La normativa nazionale sugli appalti e sulla responsabilità dei pubblici funzionari è probabilmente nata con l’obiettivo di combattere la corruzione. Ma ha avuto effetti devastanti sui tempi di aggiudicazione degli appalti e, quindi, di realizzazione delle opere. Se il responsabile del procedimento (il cosiddetto Rup – responsabile unico del procedimento) deve rispondere con il proprio reddito e patrimonio dei danni erariali causati da una gara contestata con successo presso il Tar da un ricorrente, è logico che tenda a ripararsi sospendendo le procedure di aggiudicazione e rinviando la realizzazione delle opere alle calende greche. Una simile anomalia (perché altrove in Europa le cose vanno diversamente) causa gravi costi al paese, ma è ovviamente del tutto inaccettabile nell’ambito di un grande programma di spesa europeo. Dovrebbe invece essere mantenuto centrale il rispetto delle norme europee in materia di mercato interno e dei vincoli previsti dalle direttive 23 e 24 del 2014.

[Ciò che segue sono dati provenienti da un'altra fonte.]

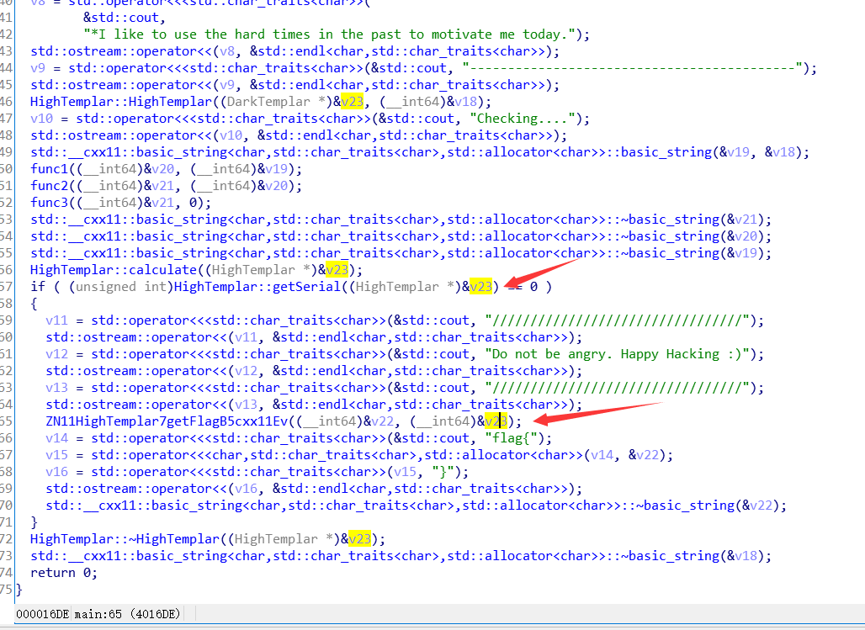Click highlighted v23 in the getFlag call

pyautogui.click(x=496, y=421)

Poiché si tratta di progetti strategici, alcune misure sono necessarie per evitare l’abuso del diritto o liti anche non temerarie che, di fatto, contribuiscono a rallentare le procedure e l’esecuzione di appalti o concessioni, interagendo in maniera perversa con la responsabilità degli amministratori. Occorre prevedere che le scelte fatte dall’Unione o dagli stati per assicurare la realizzazione dell’interesse pubblico nel contesto del recovery plan non possano essere sospese da parte della magistratura amministrativa, se non in casi predeterminati. Nessuno mette in dubbio il risarcimento dei danni in caso di illecito, ma quando si tratta di progetti strategici la sospensiva deve davvero essere l’ultima ratio e la sua pronuncia deve essere circoscritta a casi prestabiliti. Queste due modifiche sono centrali per un paese come l’Italia.
Il commissario straordinario
Un “contrappeso” alle esclusioni di cui sopra è rappresentato dalla nomina di un commissario straordinario. È evidente che solo un commissario – diretta espressione del vertice e che si avvalga degli uffici della presidenza, esattamente come è successo nel caso del Ponte Morandi – può bilanciare la mancata osservanza delle norme, per esempio, in materia di anti-corruzione o di quelle previste dalle numerose disposizioni contenute in leggi speciali. Riprendere il modello Genova significa, insomma, affidarsi a personalità di comprovata qualificazione e serietà, e che godono dell’appoggio indiscusso della politica.
Questo è il punto probabilmente più delicato. A Genova il “metodo” ha funzionato, ma va costruito con una regola di segno generale. Sono da evitare i classici commissari straordinari italiani o i coordinatori europei: figure che, in genere, hanno prodotto modesti risultati. Una ipotesi potrebbe essere designare una funzione (commissario o coordinatore) che beneficiasse del rapporto diretto con la presidenza della Commissione europea e con i premier nazionali e che si avvalesse, quindi, come è avvenuto nel caso di Genova, di un proficuo rapporto con le strutture europee e nazionali. La nomina potrebbe essere decisa di concerto fra la Commissione europea e i governi nazionali, magari previo parere delle commissioni parlamentari competenti.
Quella del recovery plan potrebbe essere una straordinaria opportunità per uniformare le regole italiane alle migliori pratiche europee e alle norme comunitarie. Anche così lo European Recovery Fund aiuterebbe il nostro paese.